Computing Reviews

Higher-order abstract syntax in classical higher-order logic
Howe D.  LFMTP 2009 (Proceedings of the 4th International Workshop on Logical Frameworks and Meta-Languages: Theory and Practice, Montreal, Quebec, Canada, Aug 2, 2009)1-11,2009.Type:Proceedings
Date Reviewed: 04/19/10

It is remarkable how apparently simple ideas can be difficult to formalize. A bound variable--a variable that has a scope, such as the body of the function for which it is a parameter--is a case in point. When the lambda calculus was emerging in the 1930s and 1940s, more than one of the pioneers tripped up defining precisely how one expression could be substituted for a variable, without the structure of the bound variables changing, and “capture” perhaps taking place. This was, of course, resolved in time, but it’s interesting to observe that even now, mathematicians will use informal strategies, such as the Barendregt convention, to deal with bound variables in practice.

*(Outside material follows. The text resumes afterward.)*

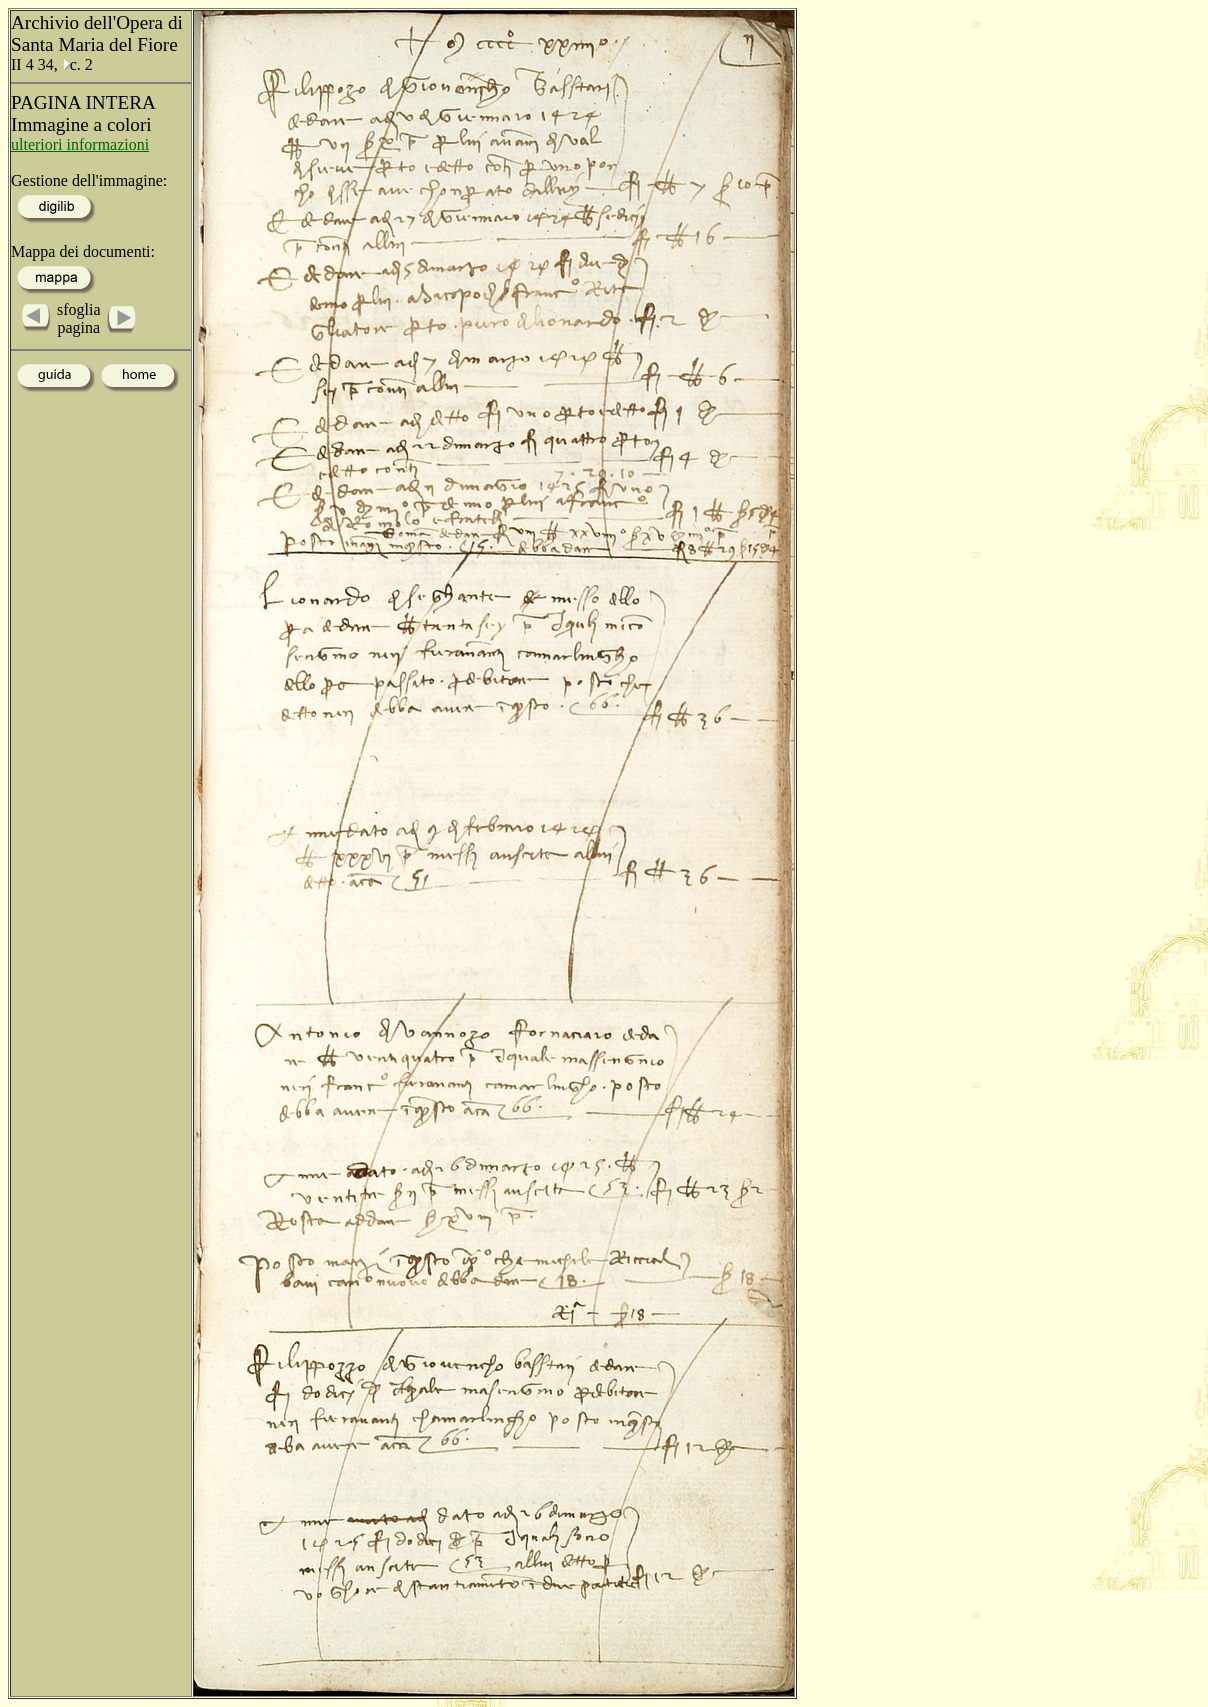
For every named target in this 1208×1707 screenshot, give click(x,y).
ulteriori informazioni (80, 144)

So, it should be perhaps less of a surprise to learn that dealing with variable binding inside computer systems using formal languages--such as the interactive theorem provers Isabelle, HOL, and Coq--is by no means straightforward. There are two general approaches. The first represents variables as objects of the metalanguage (the language in which the logic is formalized). This can be done by using strings, numbers (or de Bruijn indices), or other more complex approaches; each requires users to think explicitly about variable names--there’s no Barendregt convention inside a theorem prover! The other approach is to identify the variables to be modeled with variables in the metalanguage; it is to this tradition that this paper belongs.

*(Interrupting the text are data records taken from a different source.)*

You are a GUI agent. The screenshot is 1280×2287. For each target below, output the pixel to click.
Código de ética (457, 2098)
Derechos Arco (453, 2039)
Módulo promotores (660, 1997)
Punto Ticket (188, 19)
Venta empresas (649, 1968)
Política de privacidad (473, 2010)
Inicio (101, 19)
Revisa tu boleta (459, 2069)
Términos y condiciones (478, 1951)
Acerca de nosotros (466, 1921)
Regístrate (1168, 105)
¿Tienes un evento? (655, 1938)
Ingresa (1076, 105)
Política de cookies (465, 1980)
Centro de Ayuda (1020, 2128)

Without going into detail, this approach works by identifying functions with bound variables as a new kind of function in the metalanguage. These are functions that--following the definition of Reynolds--are parametric, which in this case means that they purely construct values, without analyzing their inputs. This construction can then support the construction of least-fixed points to model recursive type definitions, a sticking point of previous approaches.

While deeply technical, the paper is very clearly written and the introduction provides a very clear summary of the various syntactic approaches, as well as the motivation for the work that it introduces.